Textured electronic states of the triangular-lattice Hubbard model and ${\mathrm{Na}}_x{\mathrm{CoO}}_2$

We show that geometric frustration and strong correlation in the triangular-lattice Hubbard model lead a rich phase structure of $\sqrt{3}\times \sqrt{3}$ spin-charge textured electronic states over a wide region of electron doping $0\le x\le 0.40$. In addition to the ${120}^{\circ }$ Néel ordered insulator at half filling, we found a spin charge ordered insulator at $x=1/3$ with collinear antiferromagnetic (AF) order on the underlying unfrustrated honeycomb lattice.
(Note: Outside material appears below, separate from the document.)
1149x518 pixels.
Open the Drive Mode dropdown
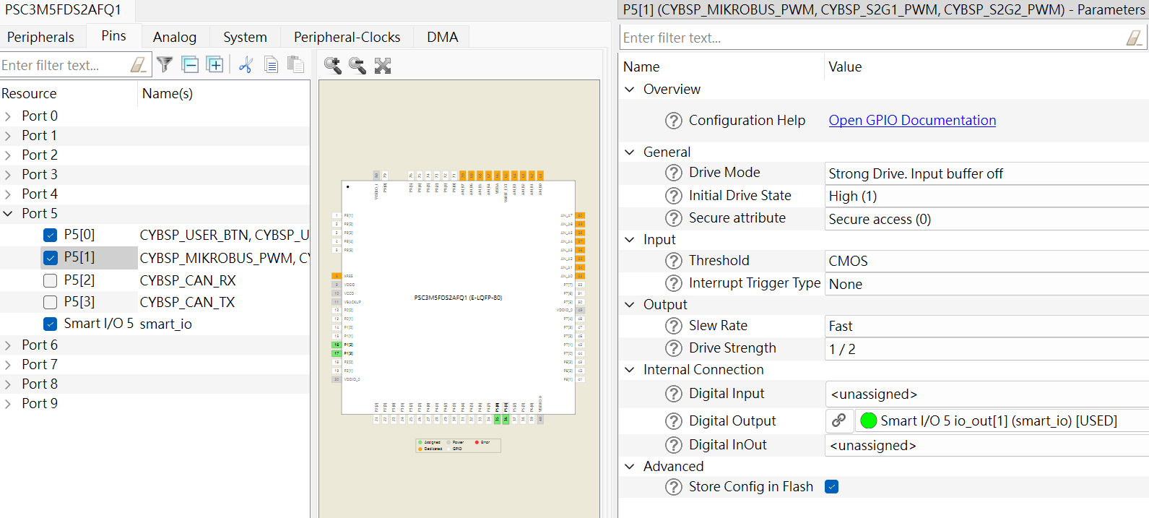pyautogui.click(x=986, y=173)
Separating the two insulating phases is a Lifshitz transition between a noncollinear AF ordered metal and one with coexisting charge order. We obtain the phase diagram and the evolution of the Fermi surface (FS). Remarkably, the correlated ground states near $x=1/3$ emerge as doping the “1/3 AF insulator” by excess carriers, leading to electron and hole FS pockets with important implications for the cobaltate superconducting state.

Figure 1

Phase diagram of the triangular-lattice Hubbard model. $(U_{\mathrm{te}},x_{\mathrm{te}})$ denotes the tetra-critical point (red circle) where the first-order transition line (black), two second-order transition lines, and the Lifshitz transition (dashed line) meet. Note the different horizontal scale for $x\le 0.2$.

Figure 2

Magnetic ordered insulating states at large $U$. (a) ${120}^{\circ }$ noncollinear Néel order at $x=0$ and $U=2W$. (b) Unfrustrated AF order on the underlying honeycomb lattice with charge order at $x=1/3$ and $U=3W$. Solid circles indicate the charge density.

Figure 3

FS of electronic textured phases at $U=3W$ and doping (a) $x=0.28$, (b) $x=0.32$, (c) $x=0.36$, (d) $x=0.45$.

Figure 4

(a) Schematic phase diagram at $x=1/3$ as a function of $U$. The evolution of the charge density, magnitude, and orientation of the spin density on the three sublattices sketched in (a) are shown quantitatively in (b), (c), and (d), respectively.

Figure 5

Band dispersion (left panel) and FS topology at $x=1/3$: (a) CSCO-AFM at $U=1.97W$, (b) NSCO-AFM at $U=2.08W$, (c) C-FRM at $U=2.18W$, and (d) CSCO-AFI at $U=6.7W$. The single-particle gap in the CSCO-AFI phase is shown in (e) as a function of $U/W$.